### TASK PROMPT
Pictures aside, copy exactly the lines running from the one with "Your Way to" to the end of the records.

[Stored items]
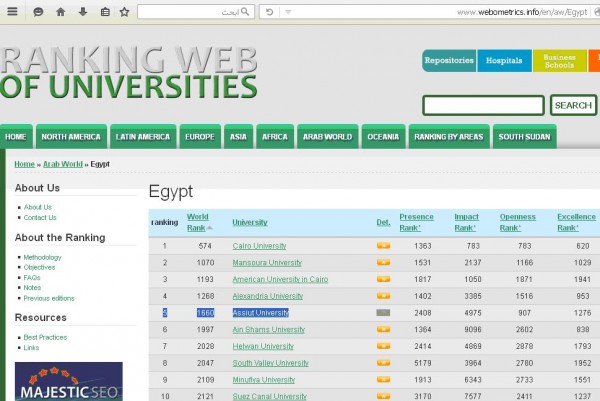Switch to the ARAB WORLD tab

(x=326, y=137)
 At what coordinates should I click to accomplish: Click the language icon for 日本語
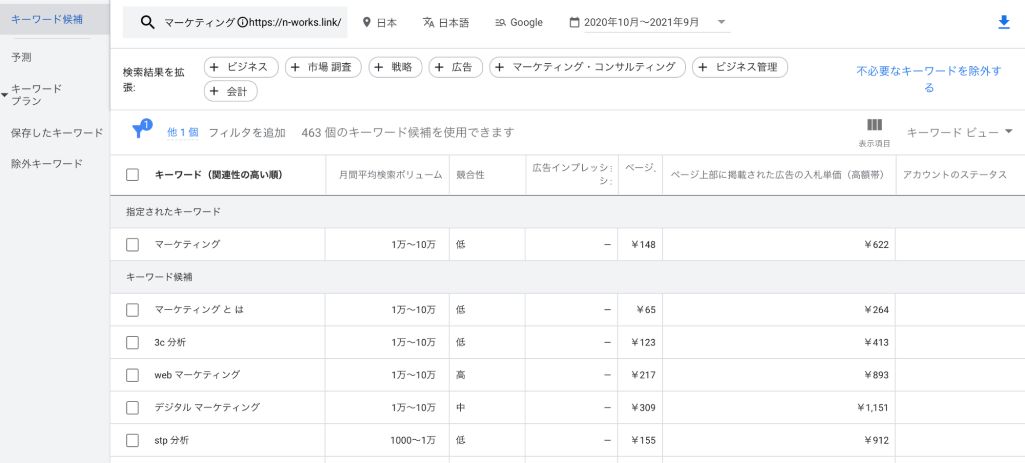(429, 22)
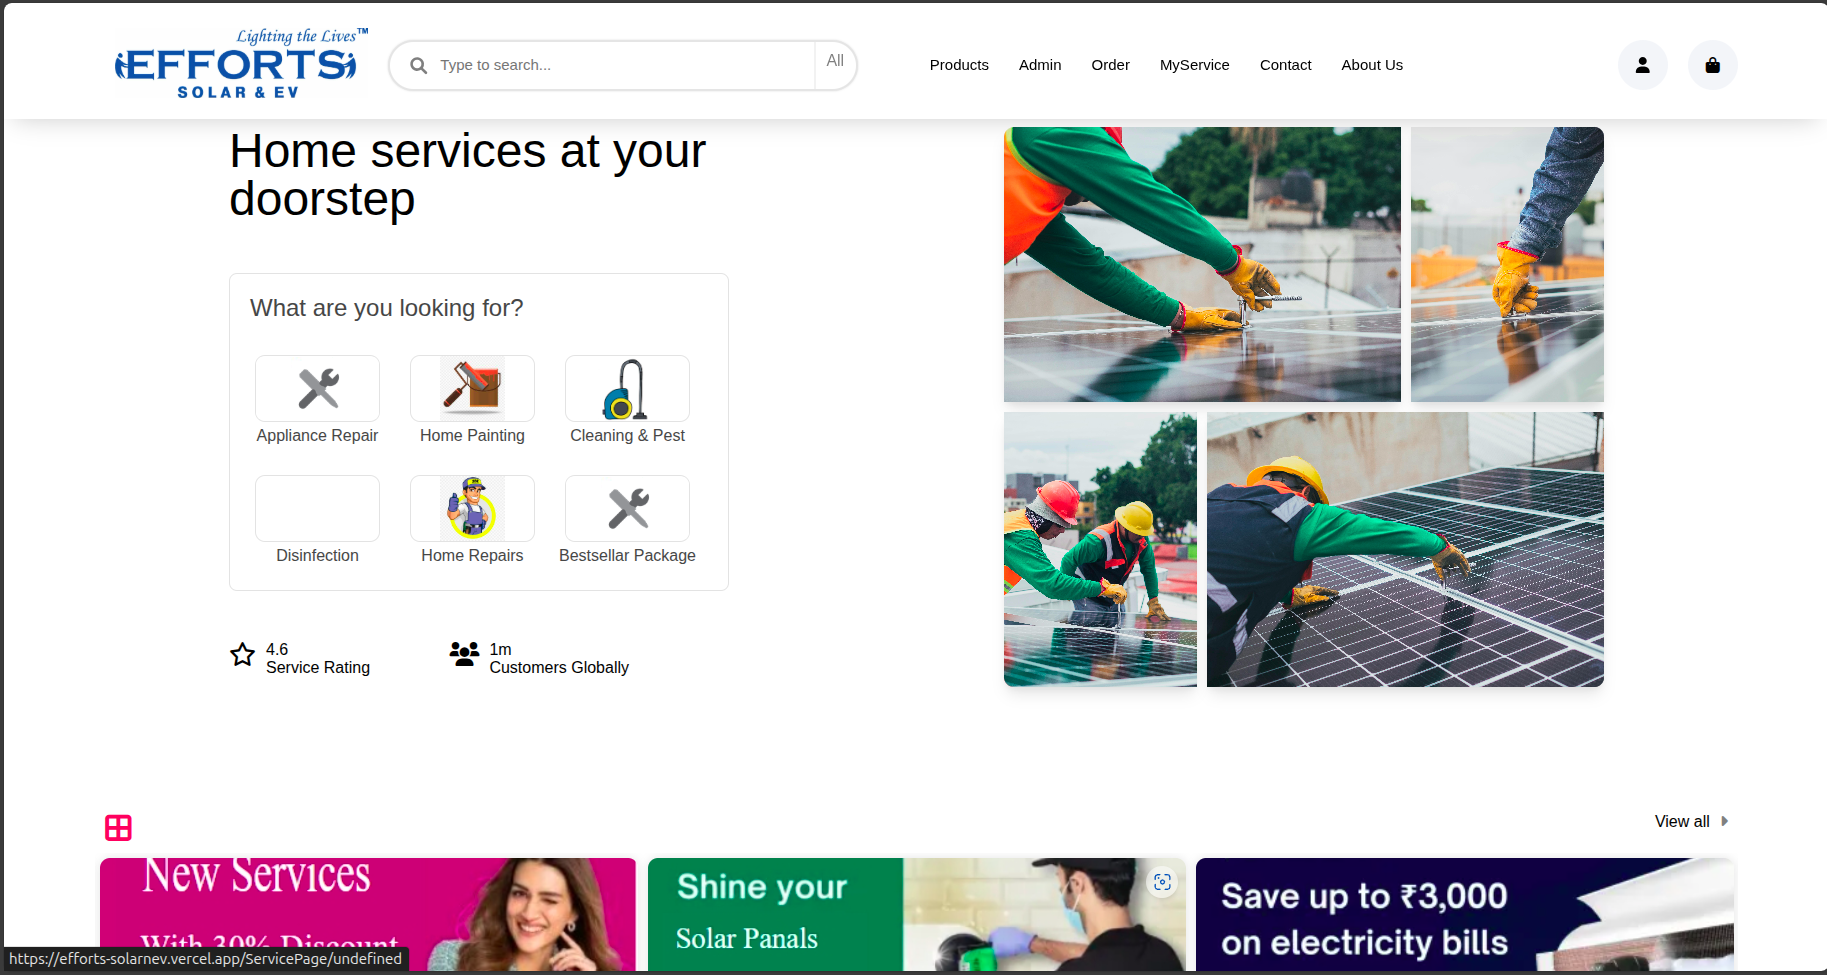The height and width of the screenshot is (975, 1827).
Task: Navigate to the About Us page
Action: coord(1371,65)
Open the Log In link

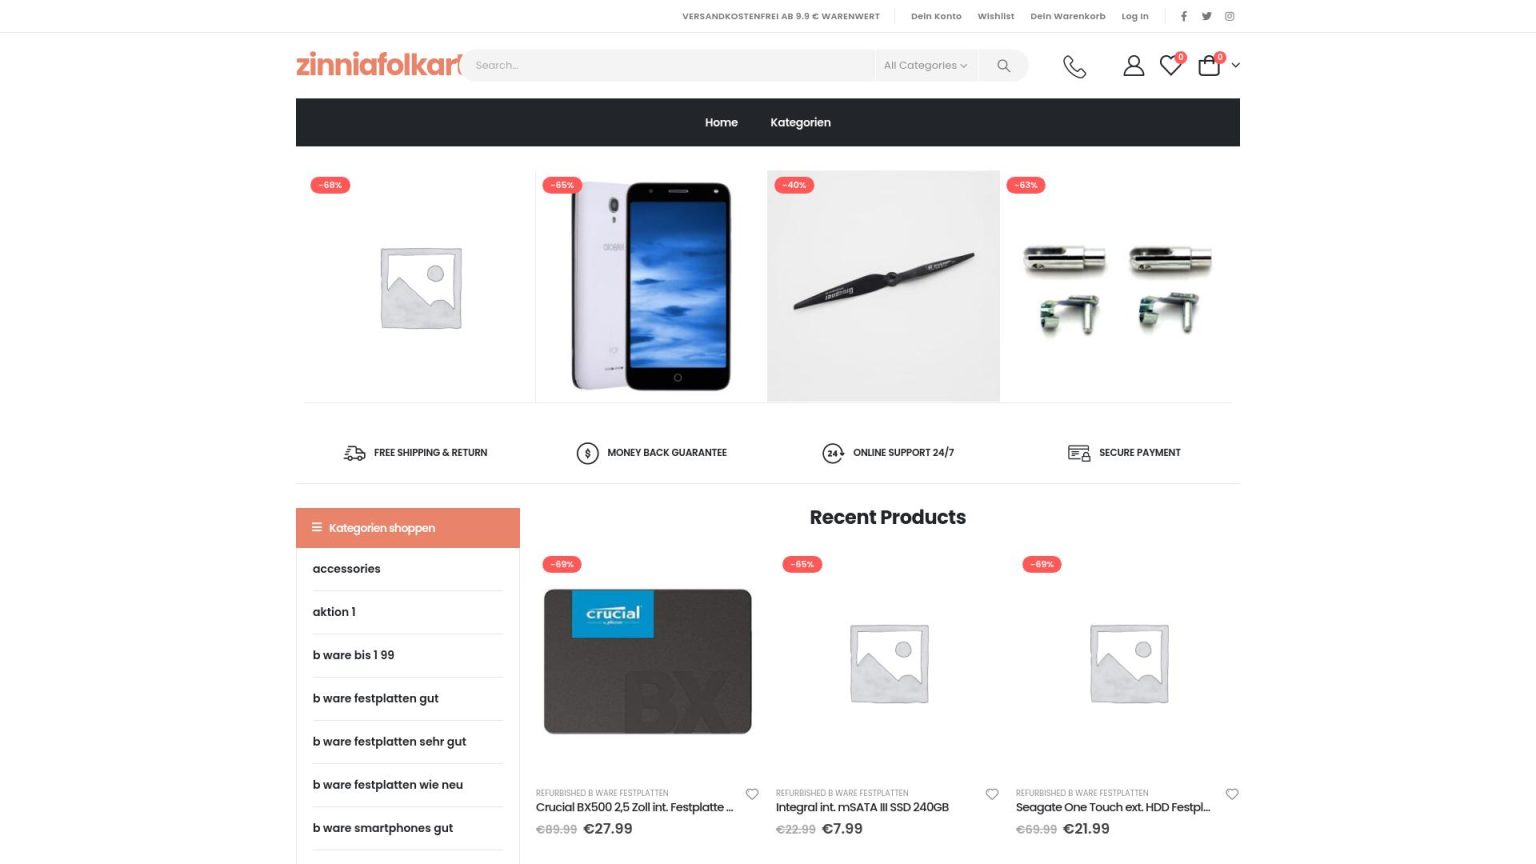[1135, 16]
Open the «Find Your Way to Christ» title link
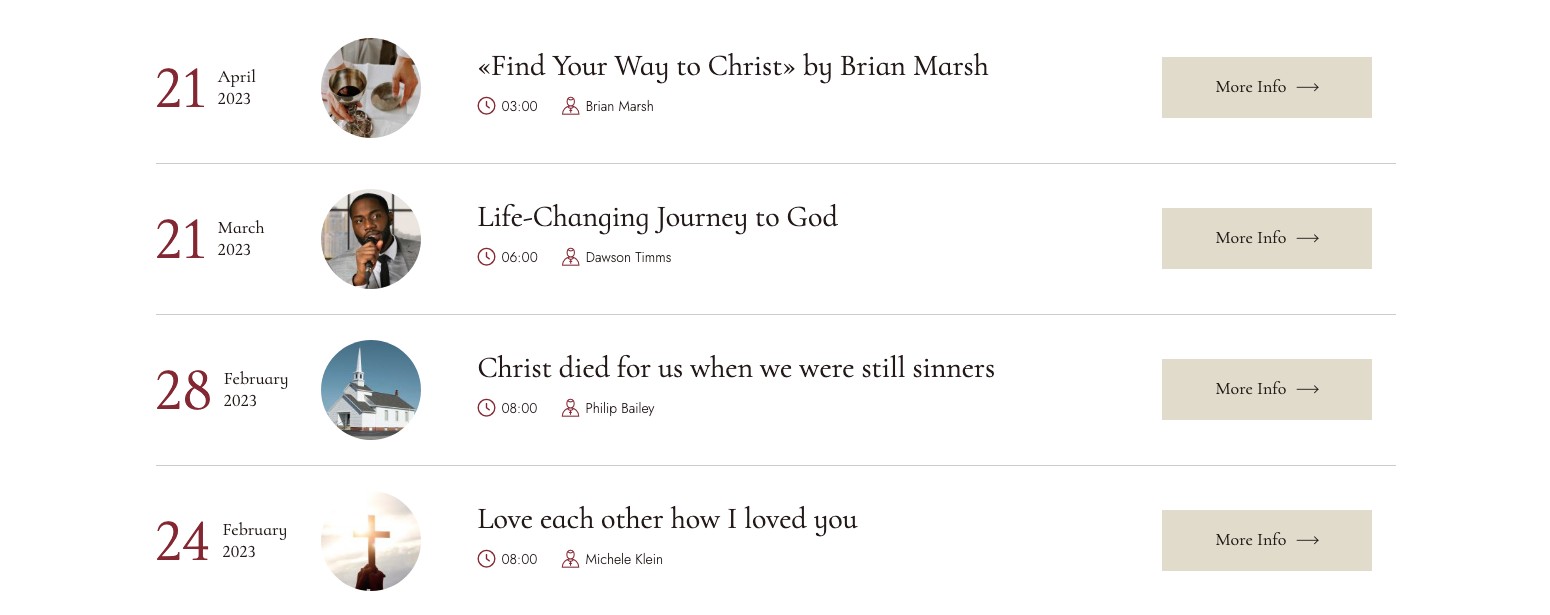Viewport: 1550px width, 615px height. [x=733, y=67]
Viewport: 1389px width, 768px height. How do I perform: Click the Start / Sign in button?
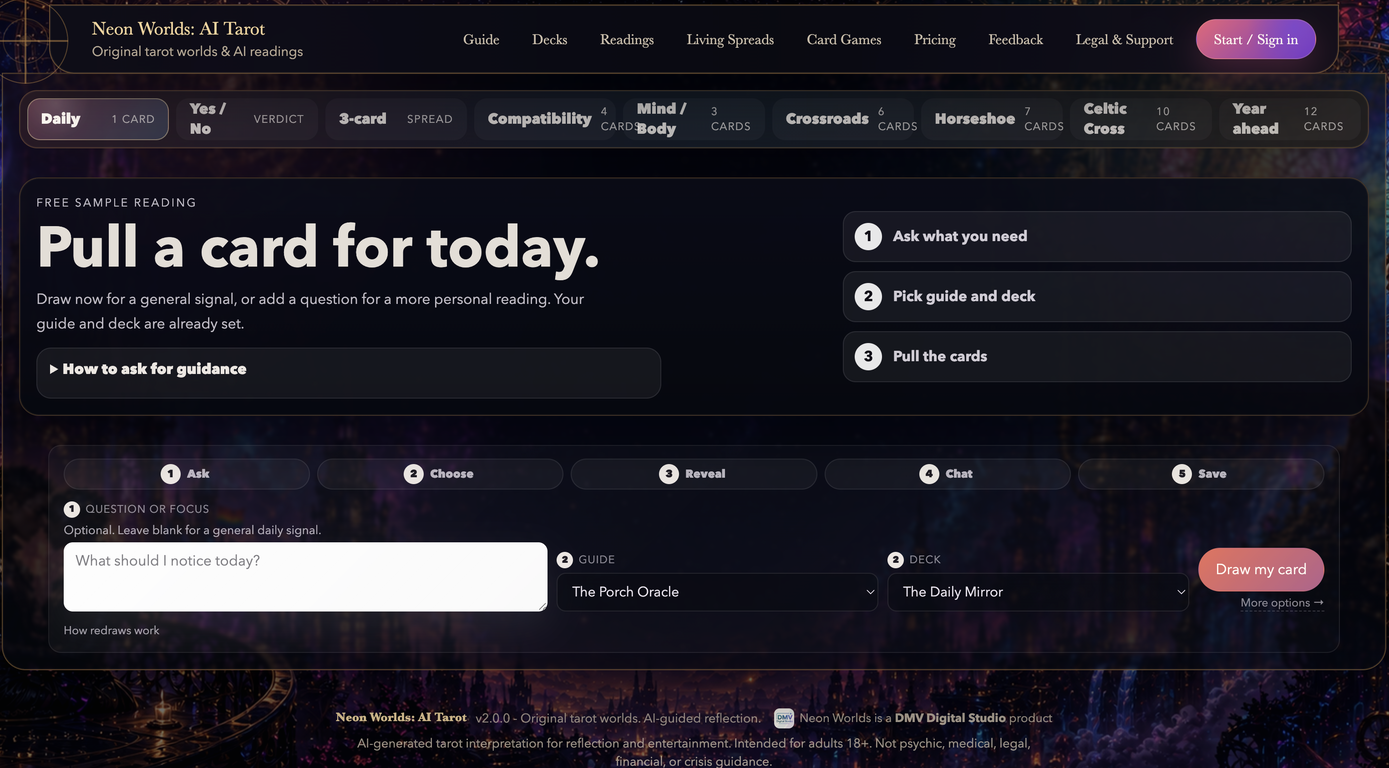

### ANSWER TO THE EXERCISE
Open the «Find Your Way to Christ» title link
Viewport: 1550px width, 615px height. [x=733, y=67]
Viewport: 1389px width, 768px height. How do I perform: Click the Start / Sign in button?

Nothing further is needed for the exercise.